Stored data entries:
........

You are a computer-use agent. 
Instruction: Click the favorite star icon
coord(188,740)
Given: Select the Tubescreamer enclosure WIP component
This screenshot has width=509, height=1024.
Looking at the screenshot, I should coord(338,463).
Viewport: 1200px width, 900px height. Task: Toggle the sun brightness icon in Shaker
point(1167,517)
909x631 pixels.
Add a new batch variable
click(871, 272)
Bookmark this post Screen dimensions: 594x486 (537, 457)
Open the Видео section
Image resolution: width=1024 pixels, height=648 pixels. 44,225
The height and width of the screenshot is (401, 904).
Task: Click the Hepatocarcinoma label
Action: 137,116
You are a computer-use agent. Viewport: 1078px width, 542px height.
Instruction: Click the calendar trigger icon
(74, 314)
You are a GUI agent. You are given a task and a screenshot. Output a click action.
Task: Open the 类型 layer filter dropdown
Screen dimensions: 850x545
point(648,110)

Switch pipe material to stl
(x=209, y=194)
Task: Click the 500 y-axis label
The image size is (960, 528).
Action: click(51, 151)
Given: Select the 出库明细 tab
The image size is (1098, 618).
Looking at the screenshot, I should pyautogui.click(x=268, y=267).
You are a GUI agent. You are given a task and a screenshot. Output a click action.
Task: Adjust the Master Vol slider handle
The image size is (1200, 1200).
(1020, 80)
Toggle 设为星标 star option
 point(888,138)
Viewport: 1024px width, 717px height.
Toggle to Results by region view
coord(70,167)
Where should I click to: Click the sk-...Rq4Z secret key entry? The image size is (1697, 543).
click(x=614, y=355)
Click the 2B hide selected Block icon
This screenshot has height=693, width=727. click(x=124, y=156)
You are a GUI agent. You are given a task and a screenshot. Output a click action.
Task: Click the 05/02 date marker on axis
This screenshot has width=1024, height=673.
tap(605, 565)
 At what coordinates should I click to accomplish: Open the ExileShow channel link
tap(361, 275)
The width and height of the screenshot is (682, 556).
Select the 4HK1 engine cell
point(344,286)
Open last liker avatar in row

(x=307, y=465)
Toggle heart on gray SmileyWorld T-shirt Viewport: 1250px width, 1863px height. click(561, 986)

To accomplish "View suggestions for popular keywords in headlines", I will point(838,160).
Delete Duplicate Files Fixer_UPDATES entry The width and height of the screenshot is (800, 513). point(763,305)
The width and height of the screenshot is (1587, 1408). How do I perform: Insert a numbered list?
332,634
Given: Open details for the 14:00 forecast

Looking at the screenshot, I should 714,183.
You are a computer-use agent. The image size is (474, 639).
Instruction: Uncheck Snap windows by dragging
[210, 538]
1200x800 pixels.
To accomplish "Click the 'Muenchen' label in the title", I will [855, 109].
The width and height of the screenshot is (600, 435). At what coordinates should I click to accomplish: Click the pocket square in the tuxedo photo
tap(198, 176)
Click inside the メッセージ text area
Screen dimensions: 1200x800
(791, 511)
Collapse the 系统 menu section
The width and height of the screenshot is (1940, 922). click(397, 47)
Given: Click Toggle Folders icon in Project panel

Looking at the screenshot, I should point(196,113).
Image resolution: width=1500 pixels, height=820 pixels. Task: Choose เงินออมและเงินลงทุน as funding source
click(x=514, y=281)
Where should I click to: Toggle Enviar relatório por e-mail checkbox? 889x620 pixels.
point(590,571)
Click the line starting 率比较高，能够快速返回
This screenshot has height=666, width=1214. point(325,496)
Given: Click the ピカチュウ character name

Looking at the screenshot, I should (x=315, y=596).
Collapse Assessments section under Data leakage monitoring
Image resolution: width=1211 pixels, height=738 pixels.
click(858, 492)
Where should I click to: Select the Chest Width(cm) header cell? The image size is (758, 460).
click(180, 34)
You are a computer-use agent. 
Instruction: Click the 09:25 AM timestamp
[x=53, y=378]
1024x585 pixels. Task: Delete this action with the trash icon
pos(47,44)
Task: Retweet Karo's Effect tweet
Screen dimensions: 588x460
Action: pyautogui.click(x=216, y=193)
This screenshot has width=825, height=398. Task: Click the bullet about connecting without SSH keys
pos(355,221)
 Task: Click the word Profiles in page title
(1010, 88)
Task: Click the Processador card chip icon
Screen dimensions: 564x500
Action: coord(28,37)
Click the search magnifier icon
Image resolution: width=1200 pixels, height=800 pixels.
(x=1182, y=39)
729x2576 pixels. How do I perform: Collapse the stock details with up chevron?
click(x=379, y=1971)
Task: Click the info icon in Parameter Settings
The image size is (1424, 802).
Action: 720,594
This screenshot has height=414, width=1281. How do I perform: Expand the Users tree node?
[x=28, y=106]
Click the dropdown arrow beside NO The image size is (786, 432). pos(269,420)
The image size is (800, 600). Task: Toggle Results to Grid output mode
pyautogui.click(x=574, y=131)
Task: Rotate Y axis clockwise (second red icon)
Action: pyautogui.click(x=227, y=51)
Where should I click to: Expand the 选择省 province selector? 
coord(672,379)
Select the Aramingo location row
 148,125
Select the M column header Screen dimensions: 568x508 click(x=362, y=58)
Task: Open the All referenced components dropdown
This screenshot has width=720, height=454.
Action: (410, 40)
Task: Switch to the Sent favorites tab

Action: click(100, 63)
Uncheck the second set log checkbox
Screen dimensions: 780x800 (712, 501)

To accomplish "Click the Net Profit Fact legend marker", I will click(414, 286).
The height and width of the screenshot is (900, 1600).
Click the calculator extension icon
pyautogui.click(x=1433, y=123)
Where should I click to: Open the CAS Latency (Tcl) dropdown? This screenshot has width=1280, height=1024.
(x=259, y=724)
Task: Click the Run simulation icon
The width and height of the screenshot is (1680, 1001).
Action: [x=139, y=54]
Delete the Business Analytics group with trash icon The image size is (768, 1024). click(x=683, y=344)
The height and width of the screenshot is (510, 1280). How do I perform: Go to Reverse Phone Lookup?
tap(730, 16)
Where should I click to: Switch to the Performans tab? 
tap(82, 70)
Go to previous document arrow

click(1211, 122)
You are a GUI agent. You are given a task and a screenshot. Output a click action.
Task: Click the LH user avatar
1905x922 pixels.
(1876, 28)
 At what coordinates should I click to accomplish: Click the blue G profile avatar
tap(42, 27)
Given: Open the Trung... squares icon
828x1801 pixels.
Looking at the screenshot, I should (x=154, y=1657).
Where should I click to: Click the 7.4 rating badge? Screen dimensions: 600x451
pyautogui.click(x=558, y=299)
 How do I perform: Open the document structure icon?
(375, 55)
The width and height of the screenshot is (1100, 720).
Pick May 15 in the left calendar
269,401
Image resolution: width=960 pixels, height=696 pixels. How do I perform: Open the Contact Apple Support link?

........

▶ [What needs to be done]: Go through the records and repeat each one exactly as written.

▶ [Answer box]:
You are a computer-use agent. 
Instruction: Click the favorite star icon
coord(188,740)
Given: Select the Tubescreamer enclosure WIP component
This screenshot has width=509, height=1024.
Looking at the screenshot, I should coord(338,463).
Viewport: 1200px width, 900px height. Task: Toggle the sun brightness icon in Shaker
point(1167,517)
909x631 pixels.
Add a new batch variable
click(871, 272)
Bookmark this post Screen dimensions: 594x486 (537, 457)
Open the Видео section
Image resolution: width=1024 pixels, height=648 pixels. 44,225
The height and width of the screenshot is (401, 904).
Task: Click the Hepatocarcinoma label
Action: 137,116
You are a computer-use agent. Viewport: 1078px width, 542px height.
Instruction: Click the calendar trigger icon
(74, 314)
You are a GUI agent. You are given a task and a screenshot. Output a click action.
Task: Open the 类型 layer filter dropdown
Screen dimensions: 850x545
point(648,110)

Switch pipe material to stl
(x=209, y=194)
Task: Click the 500 y-axis label
The image size is (960, 528).
Action: click(51, 151)
Given: Select the 出库明细 tab
The image size is (1098, 618).
Looking at the screenshot, I should pyautogui.click(x=268, y=267).
You are a GUI agent. You are given a task and a screenshot. Output a click action.
Task: Adjust the Master Vol slider handle
The image size is (1200, 1200).
(1020, 80)
Toggle 设为星标 star option
 point(888,138)
Viewport: 1024px width, 717px height.
Toggle to Results by region view
coord(70,167)
Where should I click to: Click the sk-...Rq4Z secret key entry? The image size is (1697, 543).
click(x=614, y=355)
Click the 2B hide selected Block icon
This screenshot has height=693, width=727. click(x=124, y=156)
You are a GUI agent. You are given a task and a screenshot. Output a click action.
Task: Click the 05/02 date marker on axis
This screenshot has width=1024, height=673.
tap(605, 565)
 At what coordinates should I click to accomplish: Open the ExileShow channel link
tap(361, 275)
The width and height of the screenshot is (682, 556).
Select the 4HK1 engine cell
point(344,286)
Open last liker avatar in row

(x=307, y=465)
Toggle heart on gray SmileyWorld T-shirt Viewport: 1250px width, 1863px height. click(561, 986)

To accomplish "View suggestions for popular keywords in headlines", I will point(838,160).
Delete Duplicate Files Fixer_UPDATES entry The width and height of the screenshot is (800, 513). point(763,305)
The width and height of the screenshot is (1587, 1408). How do I perform: Insert a numbered list?
332,634
Given: Open details for the 14:00 forecast

Looking at the screenshot, I should 714,183.
You are a computer-use agent. The image size is (474, 639).
Instruction: Uncheck Snap windows by dragging
[210, 538]
1200x800 pixels.
To accomplish "Click the 'Muenchen' label in the title", I will [855, 109].
The width and height of the screenshot is (600, 435). At what coordinates should I click to accomplish: Click the pocket square in the tuxedo photo
tap(198, 176)
Click inside the メッセージ text area
Screen dimensions: 1200x800
(791, 511)
Collapse the 系统 menu section
The width and height of the screenshot is (1940, 922). click(397, 47)
Given: Click Toggle Folders icon in Project panel

Looking at the screenshot, I should point(196,113).
Image resolution: width=1500 pixels, height=820 pixels. Task: Choose เงินออมและเงินลงทุน as funding source
click(x=514, y=281)
Where should I click to: Toggle Enviar relatório por e-mail checkbox? 889x620 pixels.
point(590,571)
Click the line starting 率比较高，能够快速返回
This screenshot has height=666, width=1214. point(325,496)
Given: Click the ピカチュウ character name

Looking at the screenshot, I should (x=315, y=596).
Collapse Assessments section under Data leakage monitoring
Image resolution: width=1211 pixels, height=738 pixels.
click(858, 492)
Where should I click to: Select the Chest Width(cm) header cell? The image size is (758, 460).
click(180, 34)
You are a computer-use agent. 
Instruction: Click the 09:25 AM timestamp
[x=53, y=378]
1024x585 pixels. Task: Delete this action with the trash icon
pos(47,44)
Task: Retweet Karo's Effect tweet
Screen dimensions: 588x460
Action: pyautogui.click(x=216, y=193)
This screenshot has width=825, height=398. Task: Click the bullet about connecting without SSH keys
pos(355,221)
 Task: Click the word Profiles in page title
(1010, 88)
Task: Click the Processador card chip icon
Screen dimensions: 564x500
Action: coord(28,37)
Click the search magnifier icon
Image resolution: width=1200 pixels, height=800 pixels.
(x=1182, y=39)
729x2576 pixels. How do I perform: Collapse the stock details with up chevron?
click(x=379, y=1971)
Task: Click the info icon in Parameter Settings
The image size is (1424, 802).
Action: 720,594
This screenshot has height=414, width=1281. How do I perform: Expand the Users tree node?
[x=28, y=106]
Click the dropdown arrow beside NO The image size is (786, 432). pos(269,420)
The image size is (800, 600). Task: Toggle Results to Grid output mode
pyautogui.click(x=574, y=131)
Task: Rotate Y axis clockwise (second red icon)
Action: pyautogui.click(x=227, y=51)
Where should I click to: Expand the 选择省 province selector? 
coord(672,379)
Select the Aramingo location row
 148,125
Select the M column header Screen dimensions: 568x508 click(x=362, y=58)
Task: Open the All referenced components dropdown
This screenshot has width=720, height=454.
Action: (410, 40)
Task: Switch to the Sent favorites tab

Action: click(100, 63)
Uncheck the second set log checkbox
Screen dimensions: 780x800 (712, 501)

To accomplish "Click the Net Profit Fact legend marker", I will click(414, 286).
The height and width of the screenshot is (900, 1600).
Click the calculator extension icon
pyautogui.click(x=1433, y=123)
Where should I click to: Open the CAS Latency (Tcl) dropdown? This screenshot has width=1280, height=1024.
(x=259, y=724)
Task: Click the Run simulation icon
The width and height of the screenshot is (1680, 1001).
Action: [x=139, y=54]
Delete the Business Analytics group with trash icon The image size is (768, 1024). click(x=683, y=344)
The height and width of the screenshot is (510, 1280). How do I perform: Go to Reverse Phone Lookup?
tap(730, 16)
Where should I click to: Switch to the Performans tab? 
tap(82, 70)
Go to previous document arrow

click(1211, 122)
You are a GUI agent. You are given a task and a screenshot. Output a click action.
Task: Click the LH user avatar
1905x922 pixels.
(1876, 28)
 At what coordinates should I click to accomplish: Click the blue G profile avatar
tap(42, 27)
Given: Open the Trung... squares icon
828x1801 pixels.
Looking at the screenshot, I should (x=154, y=1657).
Where should I click to: Click the 7.4 rating badge? Screen dimensions: 600x451
pyautogui.click(x=558, y=299)
 How do I perform: Open the document structure icon?
(375, 55)
The width and height of the screenshot is (1100, 720).
Pick May 15 in the left calendar
269,401
Image resolution: width=960 pixels, height=696 pixels. How do I perform: Open the Contact Apple Support link?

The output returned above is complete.